#### [WHAT THE TASK REQUIRES]
Copy these entries exactly as they appear, line for line.

#### [RAW RECORDS]

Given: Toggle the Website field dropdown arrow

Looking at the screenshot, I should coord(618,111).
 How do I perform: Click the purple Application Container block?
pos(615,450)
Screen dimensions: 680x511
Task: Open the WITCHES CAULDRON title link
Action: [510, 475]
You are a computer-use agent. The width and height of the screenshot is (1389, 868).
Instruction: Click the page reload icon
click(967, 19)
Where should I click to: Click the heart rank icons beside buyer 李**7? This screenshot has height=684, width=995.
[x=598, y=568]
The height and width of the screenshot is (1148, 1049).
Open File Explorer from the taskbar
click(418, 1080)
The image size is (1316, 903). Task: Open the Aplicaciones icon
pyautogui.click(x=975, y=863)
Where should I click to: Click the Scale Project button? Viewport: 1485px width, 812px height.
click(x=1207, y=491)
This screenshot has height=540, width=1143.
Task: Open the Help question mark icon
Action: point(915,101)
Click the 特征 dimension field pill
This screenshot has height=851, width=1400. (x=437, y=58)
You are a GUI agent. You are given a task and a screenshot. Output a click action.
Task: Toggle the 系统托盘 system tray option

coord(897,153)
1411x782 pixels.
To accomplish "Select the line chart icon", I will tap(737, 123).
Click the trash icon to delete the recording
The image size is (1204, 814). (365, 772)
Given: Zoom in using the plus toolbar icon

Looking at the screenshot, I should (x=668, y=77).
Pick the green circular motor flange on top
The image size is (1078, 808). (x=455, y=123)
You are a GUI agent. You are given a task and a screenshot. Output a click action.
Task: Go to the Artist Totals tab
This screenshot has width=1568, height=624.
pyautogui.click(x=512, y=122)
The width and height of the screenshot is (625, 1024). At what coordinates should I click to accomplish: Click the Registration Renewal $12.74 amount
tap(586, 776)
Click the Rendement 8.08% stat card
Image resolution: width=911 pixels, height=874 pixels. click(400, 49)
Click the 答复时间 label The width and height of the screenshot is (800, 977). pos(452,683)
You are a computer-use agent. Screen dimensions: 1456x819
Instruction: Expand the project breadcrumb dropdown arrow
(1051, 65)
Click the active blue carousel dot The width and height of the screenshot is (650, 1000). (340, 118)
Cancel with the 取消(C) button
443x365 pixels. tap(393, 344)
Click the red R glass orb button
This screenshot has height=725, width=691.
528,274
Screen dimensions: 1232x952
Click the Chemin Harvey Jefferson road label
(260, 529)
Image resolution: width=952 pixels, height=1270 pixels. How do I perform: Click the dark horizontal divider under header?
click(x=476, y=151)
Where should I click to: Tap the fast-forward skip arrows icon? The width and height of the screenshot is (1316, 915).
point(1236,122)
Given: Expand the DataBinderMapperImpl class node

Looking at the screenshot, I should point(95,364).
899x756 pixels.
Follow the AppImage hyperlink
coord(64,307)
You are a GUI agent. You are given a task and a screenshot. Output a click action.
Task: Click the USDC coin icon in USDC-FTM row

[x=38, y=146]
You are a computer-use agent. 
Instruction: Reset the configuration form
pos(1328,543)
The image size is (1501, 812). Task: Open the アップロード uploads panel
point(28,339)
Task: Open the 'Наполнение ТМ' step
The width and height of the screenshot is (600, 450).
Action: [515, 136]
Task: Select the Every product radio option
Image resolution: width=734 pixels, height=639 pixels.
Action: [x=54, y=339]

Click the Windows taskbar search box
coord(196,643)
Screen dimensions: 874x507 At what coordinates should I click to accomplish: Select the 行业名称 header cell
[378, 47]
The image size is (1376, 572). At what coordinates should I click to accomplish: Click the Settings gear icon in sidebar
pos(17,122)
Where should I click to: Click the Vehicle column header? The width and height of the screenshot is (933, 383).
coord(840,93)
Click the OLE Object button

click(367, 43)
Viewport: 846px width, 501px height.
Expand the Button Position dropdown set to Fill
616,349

#### [ANSWER TO THE PROBLEM]
Given: Toggle the Website field dropdown arrow

Looking at the screenshot, I should coord(618,111).
 How do I perform: Click the purple Application Container block?
pos(615,450)
Screen dimensions: 680x511
Task: Open the WITCHES CAULDRON title link
Action: [510, 475]
You are a computer-use agent. The width and height of the screenshot is (1389, 868).
Instruction: Click the page reload icon
click(967, 19)
Where should I click to: Click the heart rank icons beside buyer 李**7? This screenshot has height=684, width=995.
[x=598, y=568]
The height and width of the screenshot is (1148, 1049).
Open File Explorer from the taskbar
click(418, 1080)
The image size is (1316, 903). Task: Open the Aplicaciones icon
pyautogui.click(x=975, y=863)
Where should I click to: Click the Scale Project button? Viewport: 1485px width, 812px height.
click(x=1207, y=491)
This screenshot has height=540, width=1143.
Task: Open the Help question mark icon
Action: point(915,101)
Click the 特征 dimension field pill
This screenshot has height=851, width=1400. (x=437, y=58)
You are a GUI agent. You are given a task and a screenshot. Output a click action.
Task: Toggle the 系统托盘 system tray option

coord(897,153)
1411x782 pixels.
To accomplish "Select the line chart icon", I will tap(737, 123).
Click the trash icon to delete the recording
The image size is (1204, 814). (365, 772)
Given: Zoom in using the plus toolbar icon

Looking at the screenshot, I should (x=668, y=77).
Pick the green circular motor flange on top
The image size is (1078, 808). (x=455, y=123)
You are a GUI agent. You are given a task and a screenshot. Output a click action.
Task: Go to the Artist Totals tab
This screenshot has width=1568, height=624.
pyautogui.click(x=512, y=122)
The width and height of the screenshot is (625, 1024). At what coordinates should I click to accomplish: Click the Registration Renewal $12.74 amount
tap(586, 776)
Click the Rendement 8.08% stat card
Image resolution: width=911 pixels, height=874 pixels. click(400, 49)
Click the 答复时间 label The width and height of the screenshot is (800, 977). pos(452,683)
You are a computer-use agent. Screen dimensions: 1456x819
Instruction: Expand the project breadcrumb dropdown arrow
(1051, 65)
Click the active blue carousel dot The width and height of the screenshot is (650, 1000). (340, 118)
Cancel with the 取消(C) button
443x365 pixels. tap(393, 344)
Click the red R glass orb button
This screenshot has height=725, width=691.
528,274
Screen dimensions: 1232x952
Click the Chemin Harvey Jefferson road label
(260, 529)
Image resolution: width=952 pixels, height=1270 pixels. How do I perform: Click the dark horizontal divider under header?
click(x=476, y=151)
Where should I click to: Tap the fast-forward skip arrows icon? The width and height of the screenshot is (1316, 915).
point(1236,122)
Given: Expand the DataBinderMapperImpl class node

Looking at the screenshot, I should point(95,364).
899x756 pixels.
Follow the AppImage hyperlink
coord(64,307)
You are a GUI agent. You are given a task and a screenshot. Output a click action.
Task: Click the USDC coin icon in USDC-FTM row

[x=38, y=146]
You are a computer-use agent. 
Instruction: Reset the configuration form
pos(1328,543)
The image size is (1501, 812). Task: Open the アップロード uploads panel
point(28,339)
Task: Open the 'Наполнение ТМ' step
The width and height of the screenshot is (600, 450).
Action: [515, 136]
Task: Select the Every product radio option
Image resolution: width=734 pixels, height=639 pixels.
Action: [x=54, y=339]

Click the Windows taskbar search box
coord(196,643)
Screen dimensions: 874x507 At what coordinates should I click to accomplish: Select the 行业名称 header cell
[378, 47]
The image size is (1376, 572). At what coordinates should I click to accomplish: Click the Settings gear icon in sidebar
pos(17,122)
Where should I click to: Click the Vehicle column header? The width and height of the screenshot is (933, 383).
coord(840,93)
Click the OLE Object button

click(367, 43)
Viewport: 846px width, 501px height.
Expand the Button Position dropdown set to Fill
616,349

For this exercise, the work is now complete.